From the FDA Drug Label
- 2 Angioedema and Anaphylactoid Reactions Angioedema Angioedema of the face, extremities, lips, tongue, glottis and/or larynx, including some fatal reactions, have occurred in patients treated with angiotensin converting enzyme inhibitors, including lisinopril, at any time during treatment Patients with involvement of the tongue, glottis or larynx are likely to experience airway obstruction, especially those with a history of airway surgery.
The relationship between angioedema and the use of lisinopril following anesthesia is that angioedema can occur at any time during treatment with lisinopril, including after anesthesia.
- Key points:
- Angioedema can cause airway obstruction, especially in patients with a history of airway surgery.
- Lisinopril should be promptly discontinued if angioedema occurs.
- Patients with a history of angioedema unrelated to ACE inhibitor therapy may be at increased risk of angioedema while receiving an ACE inhibitor 2. However, the label does not explicitly address the relationship between angioedema and lisinopril use specifically following anesthesia.
From the Research
Relationship between Angioedema and Lisinopril Use following Anesthesia
- The use of lisinopril, an Angiotensin-Converting Enzyme (ACE) inhibitor, has been associated with an increased risk of angioedema, a potentially life-threatening condition characterized by rapid swelling of the skin and mucous membranes 3, 4, 5, 6, 7.
- Studies have reported that ACE inhibitors, including lisinopril, account for 8% of all cases of angioneurotic edema, with an overall incidence of 0.1 to 0.7% of patients on ACE inhibitors 3.

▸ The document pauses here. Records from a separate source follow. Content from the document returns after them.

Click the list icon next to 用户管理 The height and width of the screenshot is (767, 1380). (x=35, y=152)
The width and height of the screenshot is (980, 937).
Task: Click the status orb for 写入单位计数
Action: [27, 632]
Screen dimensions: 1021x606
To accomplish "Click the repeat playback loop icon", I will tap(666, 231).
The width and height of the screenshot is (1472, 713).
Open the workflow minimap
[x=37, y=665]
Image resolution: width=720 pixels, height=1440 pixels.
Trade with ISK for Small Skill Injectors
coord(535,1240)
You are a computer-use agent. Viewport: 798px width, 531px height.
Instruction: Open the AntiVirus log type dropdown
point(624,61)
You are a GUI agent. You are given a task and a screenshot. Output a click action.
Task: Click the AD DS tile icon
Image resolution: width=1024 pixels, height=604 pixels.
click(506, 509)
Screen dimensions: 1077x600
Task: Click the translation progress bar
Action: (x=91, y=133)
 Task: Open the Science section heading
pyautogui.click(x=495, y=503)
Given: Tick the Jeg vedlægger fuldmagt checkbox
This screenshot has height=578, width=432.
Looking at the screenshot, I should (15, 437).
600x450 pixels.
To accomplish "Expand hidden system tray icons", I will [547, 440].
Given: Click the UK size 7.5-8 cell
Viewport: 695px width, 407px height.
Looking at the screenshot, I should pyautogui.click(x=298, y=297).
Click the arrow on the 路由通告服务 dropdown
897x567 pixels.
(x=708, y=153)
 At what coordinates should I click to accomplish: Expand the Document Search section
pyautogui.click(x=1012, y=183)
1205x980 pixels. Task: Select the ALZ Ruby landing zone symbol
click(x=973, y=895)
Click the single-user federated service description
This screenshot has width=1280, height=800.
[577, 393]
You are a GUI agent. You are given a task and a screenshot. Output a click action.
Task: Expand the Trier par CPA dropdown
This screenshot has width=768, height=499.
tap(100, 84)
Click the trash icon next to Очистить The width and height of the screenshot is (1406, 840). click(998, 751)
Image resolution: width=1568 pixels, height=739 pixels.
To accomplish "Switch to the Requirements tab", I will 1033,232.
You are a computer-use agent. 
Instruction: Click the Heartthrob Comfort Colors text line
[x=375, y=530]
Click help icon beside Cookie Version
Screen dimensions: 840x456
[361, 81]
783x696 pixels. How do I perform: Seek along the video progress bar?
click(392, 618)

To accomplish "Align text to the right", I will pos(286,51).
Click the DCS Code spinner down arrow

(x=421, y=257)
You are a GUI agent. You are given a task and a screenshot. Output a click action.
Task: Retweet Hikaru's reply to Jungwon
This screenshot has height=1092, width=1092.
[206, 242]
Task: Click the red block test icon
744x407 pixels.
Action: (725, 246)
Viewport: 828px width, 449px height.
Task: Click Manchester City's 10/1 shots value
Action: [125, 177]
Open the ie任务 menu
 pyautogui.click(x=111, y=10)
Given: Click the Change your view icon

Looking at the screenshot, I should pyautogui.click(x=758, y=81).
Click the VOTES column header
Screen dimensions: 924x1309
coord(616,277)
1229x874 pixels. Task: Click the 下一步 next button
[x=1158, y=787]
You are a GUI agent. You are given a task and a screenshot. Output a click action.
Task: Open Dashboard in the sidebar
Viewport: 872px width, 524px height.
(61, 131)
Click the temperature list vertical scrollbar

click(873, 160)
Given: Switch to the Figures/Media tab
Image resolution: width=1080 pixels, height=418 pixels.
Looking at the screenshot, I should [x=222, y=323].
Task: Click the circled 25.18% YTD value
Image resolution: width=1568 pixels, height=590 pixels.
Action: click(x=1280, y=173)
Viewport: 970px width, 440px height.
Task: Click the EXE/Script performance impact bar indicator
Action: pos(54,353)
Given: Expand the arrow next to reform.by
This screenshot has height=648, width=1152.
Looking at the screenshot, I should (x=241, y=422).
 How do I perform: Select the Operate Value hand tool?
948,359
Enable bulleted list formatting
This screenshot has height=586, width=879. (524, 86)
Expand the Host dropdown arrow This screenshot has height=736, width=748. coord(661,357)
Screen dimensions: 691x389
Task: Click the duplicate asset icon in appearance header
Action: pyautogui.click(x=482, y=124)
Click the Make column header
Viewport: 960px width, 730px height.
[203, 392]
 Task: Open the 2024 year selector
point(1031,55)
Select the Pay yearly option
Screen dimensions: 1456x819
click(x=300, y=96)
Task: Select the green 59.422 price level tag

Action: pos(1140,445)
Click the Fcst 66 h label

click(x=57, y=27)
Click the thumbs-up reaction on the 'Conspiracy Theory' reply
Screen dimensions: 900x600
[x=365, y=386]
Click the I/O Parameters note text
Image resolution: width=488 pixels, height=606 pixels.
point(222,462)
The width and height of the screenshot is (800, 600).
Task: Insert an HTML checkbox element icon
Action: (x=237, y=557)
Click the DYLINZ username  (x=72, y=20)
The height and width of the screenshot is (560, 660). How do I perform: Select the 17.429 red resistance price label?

- Angioedema can occur at any time during ACE inhibitor therapy, even after years of treatment, and can be precipitated by factors such as surgery, anesthesia, and dehydration 4, 5, 6.
- The condition can manifest as upper airway edema, which can lead to airway obstruction and require intubation or tracheostomy 3, 4, 6.
- Discontinuation of the ACE inhibitor is the primary treatment for angioedema, and supportive therapy such as antihistamines and corticosteroids may also be used 3, 4, 7.
- Early recognition and diagnosis of angioedema are crucial to prevent serious complications and improve patient outcomes 3, 4, 5, 6, 7.
Incidence and Risk Factors
- The incidence of angioedema associated with lisinopril has been reported to be greater than that associated with other ACE inhibitors such as captopril or enalapril 7.
- Risk factors for angioedema include a history of ACE inhibitor use, surgery, anesthesia, and dehydration 4, 5, 6.
- Concomitant use of other medications that can cause angioedema, such as diuretics, may also increase the risk of developing angioedema 4, 5.
Clinical Presentation and Management
- Angioedema can present with symptoms such as swelling of the lips, tongue, face, and neck, as well as respiratory distress and stridor 3, 4, 6, 7.
- Clinical management of angioedema involves discontinuation of the ACE inhibitor, supportive therapy, and monitoring for airway compromise 3, 4, 6, 7.
- In severe cases, intubation or tracheostomy may be required to secure the airway 3, 4, 6.